Directions for this task —
Read each of the lines below and tally those with "Kontakta"; the tally is the whole answer.

Available data —

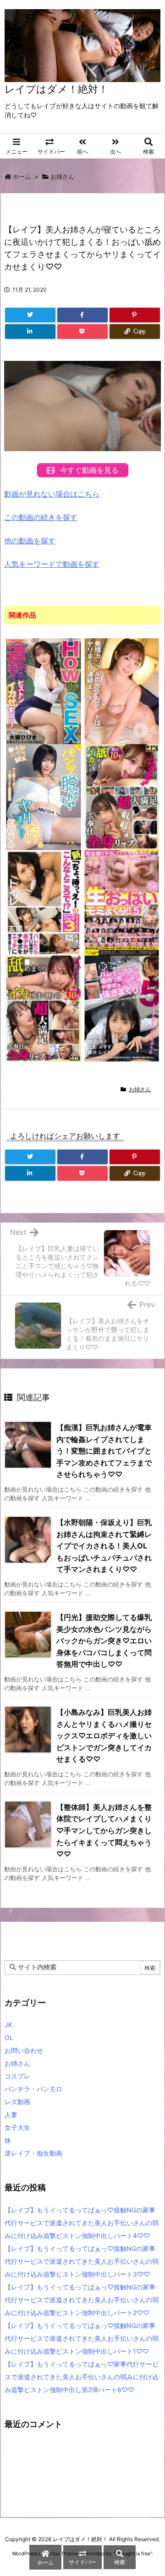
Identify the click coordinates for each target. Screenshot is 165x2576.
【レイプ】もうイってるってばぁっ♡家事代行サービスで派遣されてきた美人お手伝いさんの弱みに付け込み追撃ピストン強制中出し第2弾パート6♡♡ (82, 2377)
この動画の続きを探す (40, 517)
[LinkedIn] (30, 331)
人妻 (11, 2114)
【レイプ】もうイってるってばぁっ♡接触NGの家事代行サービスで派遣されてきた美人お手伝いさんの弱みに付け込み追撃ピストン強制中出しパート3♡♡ (82, 2261)
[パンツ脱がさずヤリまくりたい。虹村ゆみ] (43, 796)
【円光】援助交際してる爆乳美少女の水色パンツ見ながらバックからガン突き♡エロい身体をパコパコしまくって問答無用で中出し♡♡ (104, 1641)
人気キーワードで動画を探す (51, 564)
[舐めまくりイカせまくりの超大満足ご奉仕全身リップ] (122, 796)
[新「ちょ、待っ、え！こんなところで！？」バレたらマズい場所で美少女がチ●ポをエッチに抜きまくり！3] (43, 902)
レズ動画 (17, 2102)
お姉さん (62, 176)
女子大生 (17, 2127)
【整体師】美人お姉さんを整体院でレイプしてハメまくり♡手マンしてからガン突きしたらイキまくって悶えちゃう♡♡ (104, 1830)
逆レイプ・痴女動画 (33, 2153)
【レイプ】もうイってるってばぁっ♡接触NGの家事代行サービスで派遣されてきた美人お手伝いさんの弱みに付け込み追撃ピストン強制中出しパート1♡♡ (82, 2338)
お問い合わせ (24, 2050)
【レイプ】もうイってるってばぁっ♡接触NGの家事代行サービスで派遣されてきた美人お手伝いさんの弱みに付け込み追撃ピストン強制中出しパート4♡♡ (82, 2222)
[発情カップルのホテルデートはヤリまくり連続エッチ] (122, 690)
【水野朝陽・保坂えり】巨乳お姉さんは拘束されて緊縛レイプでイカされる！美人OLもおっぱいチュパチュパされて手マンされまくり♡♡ (104, 1546)
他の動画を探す (29, 540)
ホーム (22, 176)
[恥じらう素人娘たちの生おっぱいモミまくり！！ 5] (122, 902)
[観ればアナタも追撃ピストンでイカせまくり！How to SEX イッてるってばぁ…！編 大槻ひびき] (43, 690)
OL (9, 2037)
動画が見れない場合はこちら (51, 493)
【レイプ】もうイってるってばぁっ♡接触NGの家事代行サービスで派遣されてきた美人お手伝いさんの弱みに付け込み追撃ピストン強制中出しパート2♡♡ (82, 2299)
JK (8, 2025)
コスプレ (17, 2076)
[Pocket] (82, 331)
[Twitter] (30, 315)
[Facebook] (82, 315)
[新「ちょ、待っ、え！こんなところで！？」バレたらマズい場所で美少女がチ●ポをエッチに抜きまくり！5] (122, 1008)
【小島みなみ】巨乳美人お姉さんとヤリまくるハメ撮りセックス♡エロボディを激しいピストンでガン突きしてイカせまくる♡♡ (104, 1735)
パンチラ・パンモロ (33, 2089)
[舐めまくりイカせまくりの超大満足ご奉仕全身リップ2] (43, 1008)
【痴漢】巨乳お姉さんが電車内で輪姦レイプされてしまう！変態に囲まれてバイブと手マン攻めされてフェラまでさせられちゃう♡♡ (104, 1451)
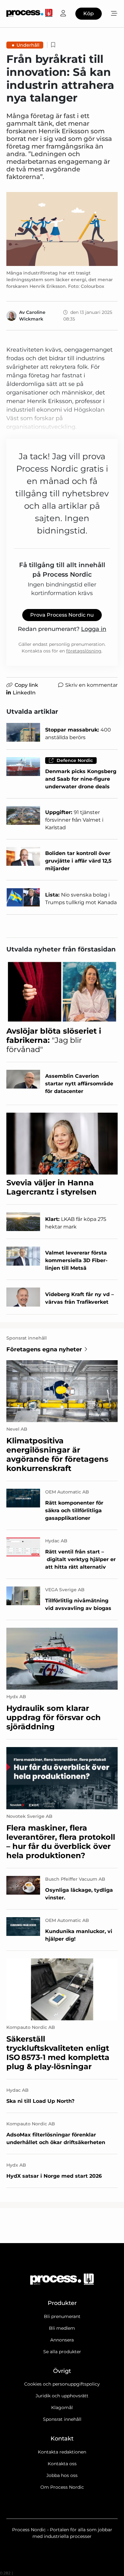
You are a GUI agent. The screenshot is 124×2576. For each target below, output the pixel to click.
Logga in (93, 629)
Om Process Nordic (62, 2487)
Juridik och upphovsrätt (62, 2396)
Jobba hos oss (62, 2475)
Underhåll (28, 45)
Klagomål (62, 2407)
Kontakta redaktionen (62, 2452)
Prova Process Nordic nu (62, 615)
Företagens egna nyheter (44, 1349)
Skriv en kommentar (91, 685)
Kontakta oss (62, 2464)
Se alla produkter (62, 2351)
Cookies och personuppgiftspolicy (62, 2384)
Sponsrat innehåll (62, 2419)
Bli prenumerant (62, 2316)
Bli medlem (62, 2328)
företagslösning (83, 651)
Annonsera (62, 2340)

Response to this task —
2